What can you do with 400TB of mail?

The issue of how best to handle large email inboxes is a perennial topic here at Snorage, and it doesn't only affect enterprise customers.

The issue of how best to handle large email inboxes is a perennial topic here at Snorage, and it doesn't only affect enterprise customers.

While users of Web-based email services such as Gmail often like to boast about the massive amounts of data they're able to store, that doesn't actually eliminate the problem of how to manage the storage systems needed to support that — it simply shifts them into the "someone else's problem" category.

At Google's recent developer day in Sydney, Daniel Reyes, the head of engineering at MySpace Australia, outlined how MySpace was dealing with its own message storage problem.

While you probably know MySpace primarily for its endless store of "friends" for teenage relatives and/or as a neat means of listening to music online, it also supports what turns out to be a pretty considerable messaging infrastructure.

According to Reyes, 160 million messages are sent and 300 million received by MySpace users daily. At peak periods, that translates into 20,000 messages a second. That information is stored in 400 mail databases, each of which is around a terabyte in size.

Naturally, searching and accessing that volume of data can be a challenge. One of the solutions MySpace has adopted is Google's Gears technology, which allows localised storage of information accessed via an online environment — that is, getting MySpace users to store some messages on their own hard drives rather than in the cloud, with Gears ensuring that the two systems are blended together effectively while visiting the site.

This isn't a one-size-fits-all approach. While MySpace has around 380 million users, only 110 million are considered active, and of those, only a small percentage — those with a high level of messaging activities — have been prompted to install Gears and localise their mail store. MySpace originally targeted users with more than 5,000 messages stored, and more recently expanded its approach to cover anyone with more than 2,000.

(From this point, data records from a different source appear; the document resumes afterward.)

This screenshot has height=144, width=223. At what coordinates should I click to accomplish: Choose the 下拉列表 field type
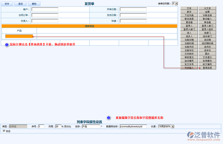pyautogui.click(x=189, y=15)
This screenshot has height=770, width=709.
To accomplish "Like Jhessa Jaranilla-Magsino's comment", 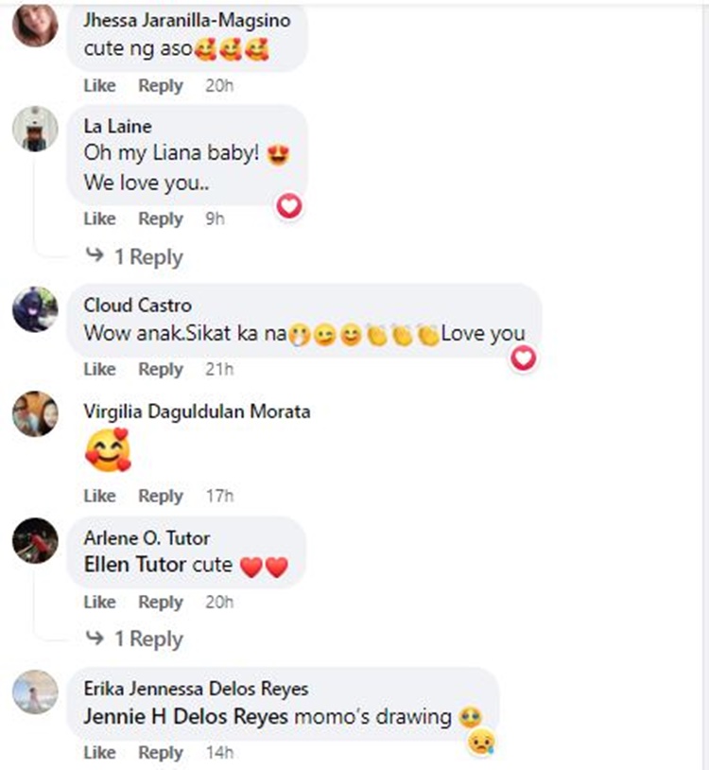I will point(99,86).
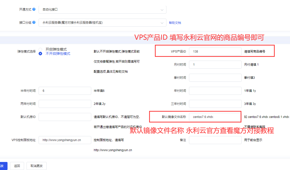Click the 备注 input field
The image size is (290, 170).
(215, 140)
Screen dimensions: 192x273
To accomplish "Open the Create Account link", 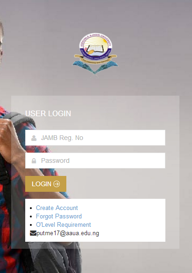I will tap(57, 208).
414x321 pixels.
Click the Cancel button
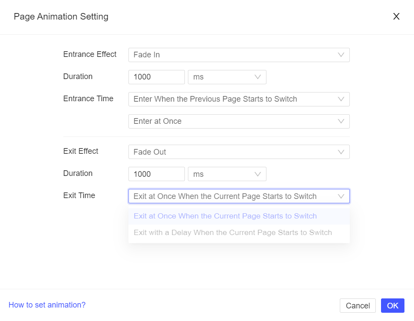pyautogui.click(x=358, y=305)
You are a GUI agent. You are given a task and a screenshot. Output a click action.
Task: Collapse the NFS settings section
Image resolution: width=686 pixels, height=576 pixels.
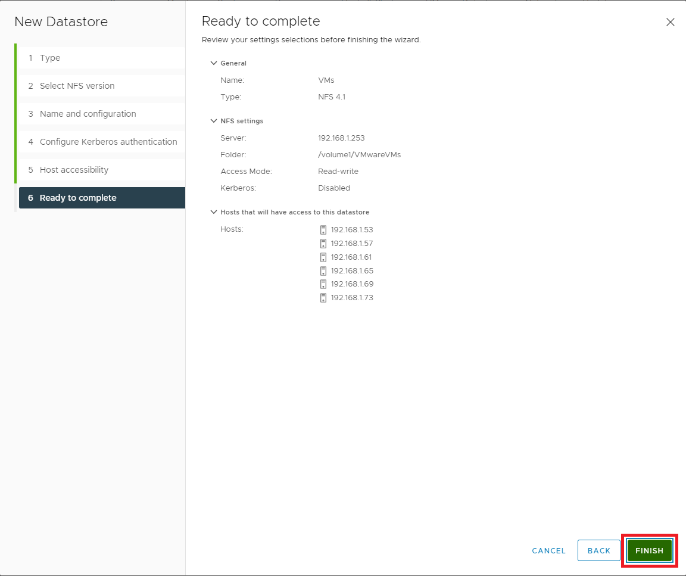(214, 121)
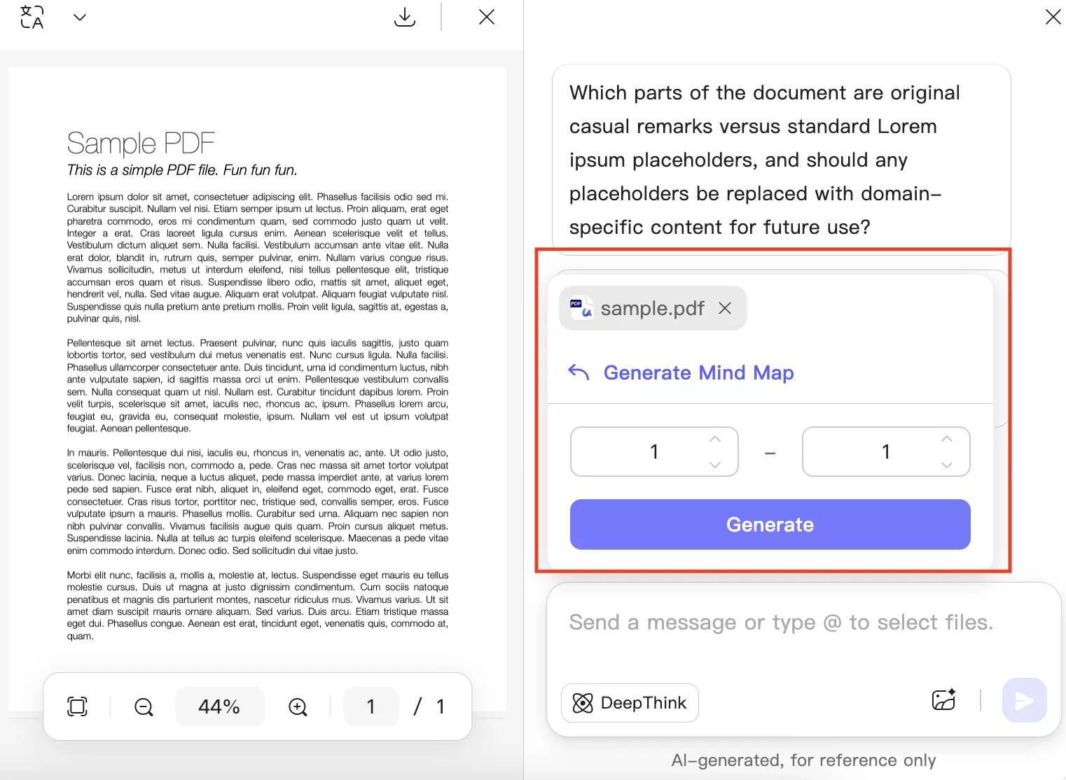Enable DeepThink mode
Image resolution: width=1066 pixels, height=780 pixels.
tap(629, 702)
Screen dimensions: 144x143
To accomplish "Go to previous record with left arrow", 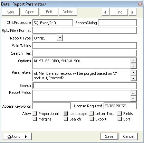I will pos(105,12).
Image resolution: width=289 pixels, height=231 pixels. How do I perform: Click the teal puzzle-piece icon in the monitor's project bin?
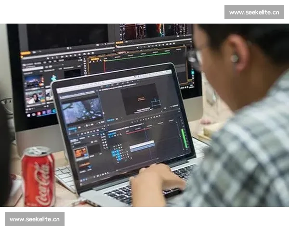54,77
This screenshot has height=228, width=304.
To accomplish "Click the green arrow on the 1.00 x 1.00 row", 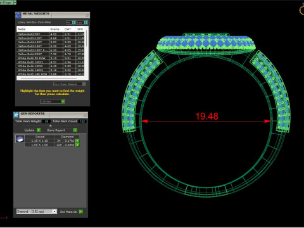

Reyes said that the company is also considering localising the search system for friends on the site, which could prove a more challenging project given the MySpace culture of "more friends = better".

Getting users to take a hand in the management of data is often a useful step, although, as I've noted in other contexts, there's frequently resistance to this kind of change.

And sometimes there are people who are almost impossible to satisfy. "We had one user with over 100,000 messages," Reyes said. "One of the issues he had was that it was taking too long to replicate." Clearly the time taken to accumulate that amount of social detritus wasn't an issue.